## Set exercise
Rewrite the entries below, changing "recipient line" to "recipient field" and leaving everything else as it is. Omit the pictures.

## Records shown
==========

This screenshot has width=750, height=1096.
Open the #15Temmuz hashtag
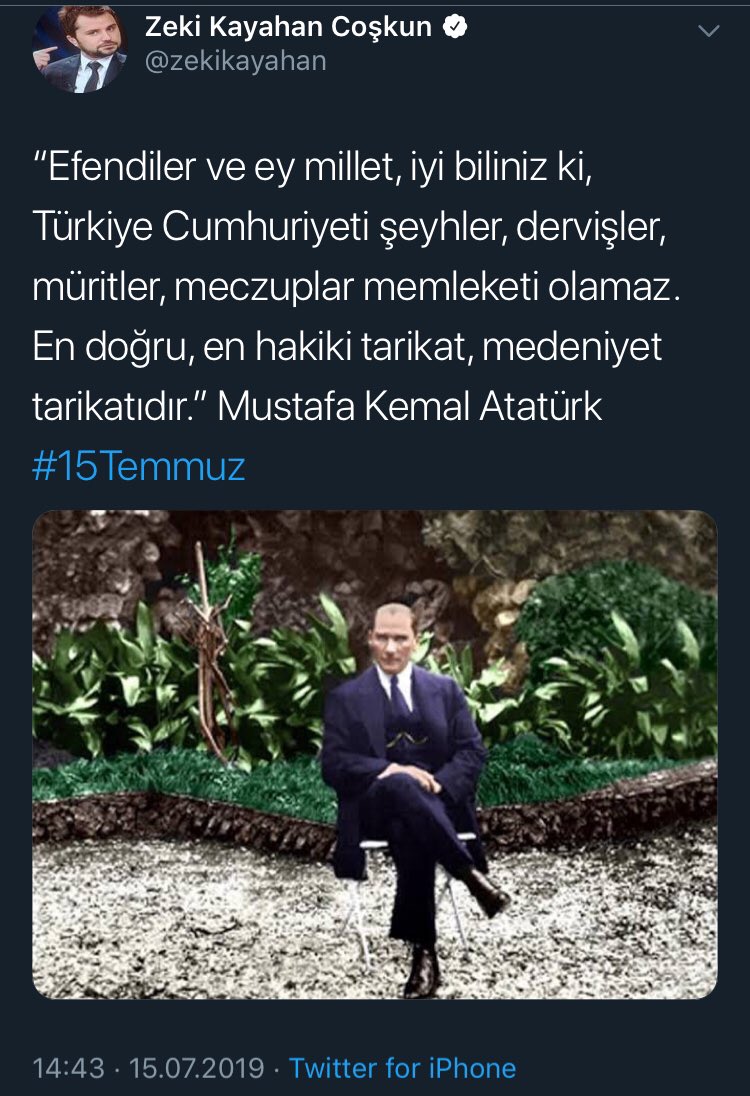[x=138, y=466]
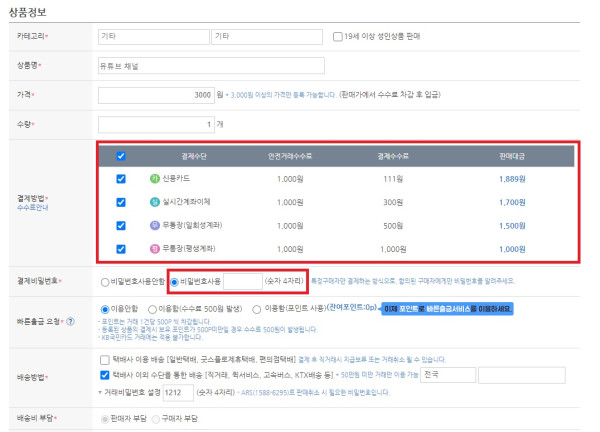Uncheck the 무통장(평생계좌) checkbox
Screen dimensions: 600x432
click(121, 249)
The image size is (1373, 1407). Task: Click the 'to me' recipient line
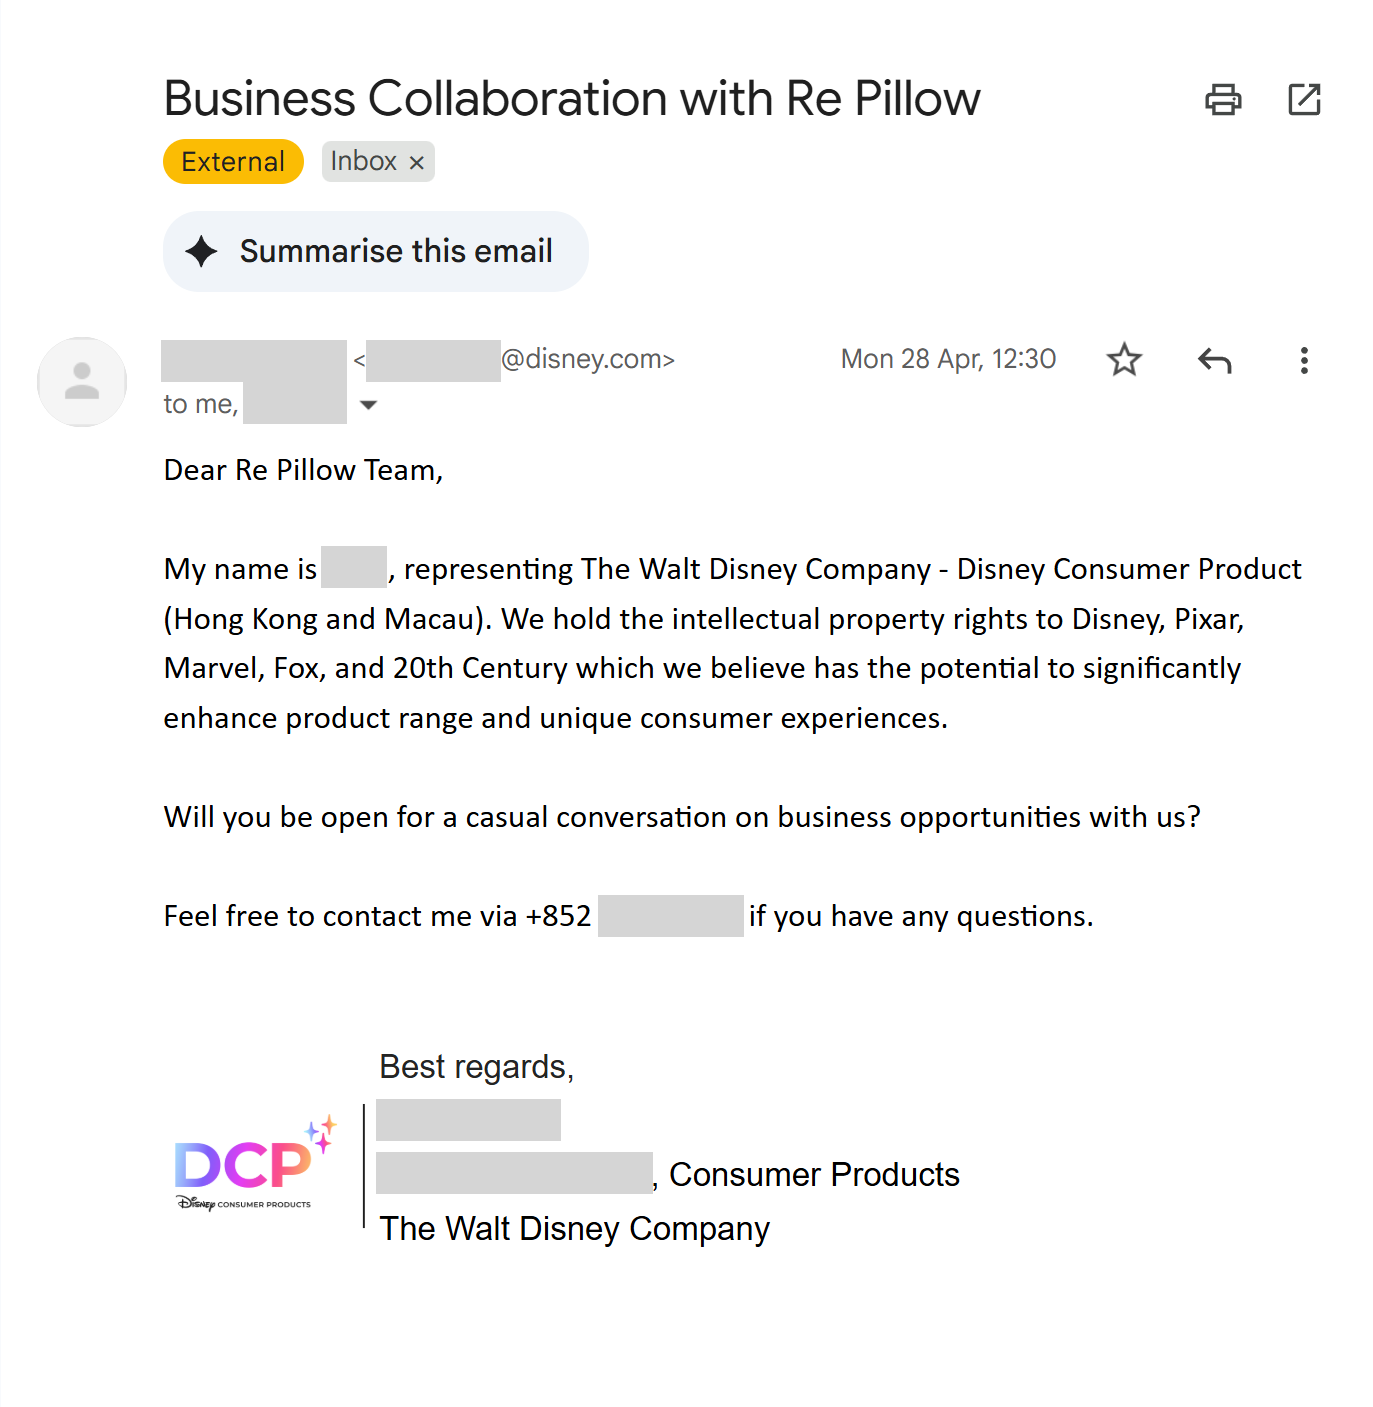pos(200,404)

==========

## Finished task
This screenshot has width=750, height=1096.
Open the #15Temmuz hashtag
[x=138, y=466]
Uncheck the 무통장(평생계좌) checkbox
Screen dimensions: 600x432
click(121, 249)
The image size is (1373, 1407). Task: Click the 'to me' recipient field
pos(200,404)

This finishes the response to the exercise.